Stored data entries
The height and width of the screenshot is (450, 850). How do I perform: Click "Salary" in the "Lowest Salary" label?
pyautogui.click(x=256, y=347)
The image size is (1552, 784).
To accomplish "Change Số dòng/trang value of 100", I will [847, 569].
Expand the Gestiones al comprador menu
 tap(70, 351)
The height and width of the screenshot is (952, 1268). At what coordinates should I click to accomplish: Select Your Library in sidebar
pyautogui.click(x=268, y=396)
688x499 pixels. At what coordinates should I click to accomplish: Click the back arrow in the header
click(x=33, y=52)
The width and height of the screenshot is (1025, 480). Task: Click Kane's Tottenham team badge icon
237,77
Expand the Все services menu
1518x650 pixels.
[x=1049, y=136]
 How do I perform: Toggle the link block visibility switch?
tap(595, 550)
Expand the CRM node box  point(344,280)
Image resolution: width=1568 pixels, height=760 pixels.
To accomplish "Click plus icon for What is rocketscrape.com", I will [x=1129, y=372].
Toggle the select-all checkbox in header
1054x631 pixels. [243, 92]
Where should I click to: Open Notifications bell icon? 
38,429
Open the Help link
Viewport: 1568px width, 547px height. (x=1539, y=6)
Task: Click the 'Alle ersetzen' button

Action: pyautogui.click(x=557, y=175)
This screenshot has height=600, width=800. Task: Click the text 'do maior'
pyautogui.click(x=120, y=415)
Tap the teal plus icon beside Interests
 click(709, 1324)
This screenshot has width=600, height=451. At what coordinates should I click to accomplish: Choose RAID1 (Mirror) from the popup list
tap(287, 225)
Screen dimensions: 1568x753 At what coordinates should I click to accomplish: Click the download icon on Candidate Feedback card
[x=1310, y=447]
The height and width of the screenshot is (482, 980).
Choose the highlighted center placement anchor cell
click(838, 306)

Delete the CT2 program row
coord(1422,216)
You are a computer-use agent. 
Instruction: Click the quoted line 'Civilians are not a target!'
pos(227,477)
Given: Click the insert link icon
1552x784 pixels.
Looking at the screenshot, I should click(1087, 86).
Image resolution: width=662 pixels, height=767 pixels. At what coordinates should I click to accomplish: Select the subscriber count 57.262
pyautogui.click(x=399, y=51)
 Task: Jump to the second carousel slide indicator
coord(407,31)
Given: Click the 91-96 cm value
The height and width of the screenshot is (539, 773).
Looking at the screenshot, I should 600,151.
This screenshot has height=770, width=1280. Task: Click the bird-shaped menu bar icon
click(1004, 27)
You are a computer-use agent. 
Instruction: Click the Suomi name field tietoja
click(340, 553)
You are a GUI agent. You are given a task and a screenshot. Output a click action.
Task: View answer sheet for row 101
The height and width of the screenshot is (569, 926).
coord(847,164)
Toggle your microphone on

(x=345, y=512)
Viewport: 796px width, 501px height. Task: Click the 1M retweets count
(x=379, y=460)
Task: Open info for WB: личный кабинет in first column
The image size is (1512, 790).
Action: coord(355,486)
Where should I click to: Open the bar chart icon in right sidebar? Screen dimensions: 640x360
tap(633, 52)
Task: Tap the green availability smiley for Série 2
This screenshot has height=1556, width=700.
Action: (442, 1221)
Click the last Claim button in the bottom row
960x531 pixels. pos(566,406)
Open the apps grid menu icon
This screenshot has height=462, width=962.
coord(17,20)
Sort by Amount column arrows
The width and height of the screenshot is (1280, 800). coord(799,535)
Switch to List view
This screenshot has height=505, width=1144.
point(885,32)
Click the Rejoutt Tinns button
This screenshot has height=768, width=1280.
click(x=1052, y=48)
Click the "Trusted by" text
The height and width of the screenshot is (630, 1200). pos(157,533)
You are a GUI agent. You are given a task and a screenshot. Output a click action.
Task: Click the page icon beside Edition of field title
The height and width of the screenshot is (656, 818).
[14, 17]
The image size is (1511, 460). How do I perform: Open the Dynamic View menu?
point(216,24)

| WHAT TO DO |
The records above are to be copied out exactly, line for line.

| TASK RESULT |
The height and width of the screenshot is (450, 850). How do I perform: Click "Salary" in the "Lowest Salary" label?
pyautogui.click(x=256, y=347)
The image size is (1552, 784).
To accomplish "Change Số dòng/trang value of 100", I will [847, 569].
Expand the Gestiones al comprador menu
 tap(70, 351)
The height and width of the screenshot is (952, 1268). At what coordinates should I click to accomplish: Select Your Library in sidebar
pyautogui.click(x=268, y=396)
688x499 pixels. At what coordinates should I click to accomplish: Click the back arrow in the header
click(x=33, y=52)
The width and height of the screenshot is (1025, 480). Task: Click Kane's Tottenham team badge icon
237,77
Expand the Все services menu
1518x650 pixels.
[x=1049, y=136]
 How do I perform: Toggle the link block visibility switch?
tap(595, 550)
Expand the CRM node box  point(344,280)
Image resolution: width=1568 pixels, height=760 pixels.
To accomplish "Click plus icon for What is rocketscrape.com", I will [x=1129, y=372].
Toggle the select-all checkbox in header
1054x631 pixels. [243, 92]
Where should I click to: Open Notifications bell icon? 
38,429
Open the Help link
Viewport: 1568px width, 547px height. (x=1539, y=6)
Task: Click the 'Alle ersetzen' button

Action: pyautogui.click(x=557, y=175)
This screenshot has height=600, width=800. Task: Click the text 'do maior'
pyautogui.click(x=120, y=415)
Tap the teal plus icon beside Interests
 click(709, 1324)
This screenshot has width=600, height=451. At what coordinates should I click to accomplish: Choose RAID1 (Mirror) from the popup list
tap(287, 225)
Screen dimensions: 1568x753 At what coordinates should I click to accomplish: Click the download icon on Candidate Feedback card
[x=1310, y=447]
The height and width of the screenshot is (482, 980).
Choose the highlighted center placement anchor cell
click(838, 306)

Delete the CT2 program row
coord(1422,216)
You are a computer-use agent. 
Instruction: Click the quoted line 'Civilians are not a target!'
pos(227,477)
Given: Click the insert link icon
1552x784 pixels.
Looking at the screenshot, I should click(1087, 86).
Image resolution: width=662 pixels, height=767 pixels. At what coordinates should I click to accomplish: Select the subscriber count 57.262
pyautogui.click(x=399, y=51)
 Task: Jump to the second carousel slide indicator
coord(407,31)
Given: Click the 91-96 cm value
The height and width of the screenshot is (539, 773).
Looking at the screenshot, I should 600,151.
This screenshot has height=770, width=1280. Task: Click the bird-shaped menu bar icon
click(1004, 27)
You are a computer-use agent. 
Instruction: Click the Suomi name field tietoja
click(340, 553)
You are a GUI agent. You are given a task and a screenshot. Output a click action.
Task: View answer sheet for row 101
The height and width of the screenshot is (569, 926).
coord(847,164)
Toggle your microphone on

(x=345, y=512)
Viewport: 796px width, 501px height. Task: Click the 1M retweets count
(x=379, y=460)
Task: Open info for WB: личный кабинет in first column
The image size is (1512, 790).
Action: coord(355,486)
Where should I click to: Open the bar chart icon in right sidebar? Screen dimensions: 640x360
tap(633, 52)
Task: Tap the green availability smiley for Série 2
This screenshot has height=1556, width=700.
Action: (442, 1221)
Click the last Claim button in the bottom row
960x531 pixels. pos(566,406)
Open the apps grid menu icon
This screenshot has height=462, width=962.
coord(17,20)
Sort by Amount column arrows
The width and height of the screenshot is (1280, 800). coord(799,535)
Switch to List view
This screenshot has height=505, width=1144.
point(885,32)
Click the Rejoutt Tinns button
This screenshot has height=768, width=1280.
click(x=1052, y=48)
Click the "Trusted by" text
The height and width of the screenshot is (630, 1200). pos(157,533)
You are a GUI agent. You are given a task and a screenshot. Output a click action.
Task: Click the page icon beside Edition of field title
The height and width of the screenshot is (656, 818).
[14, 17]
The image size is (1511, 460). How do I perform: Open the Dynamic View menu?
point(216,24)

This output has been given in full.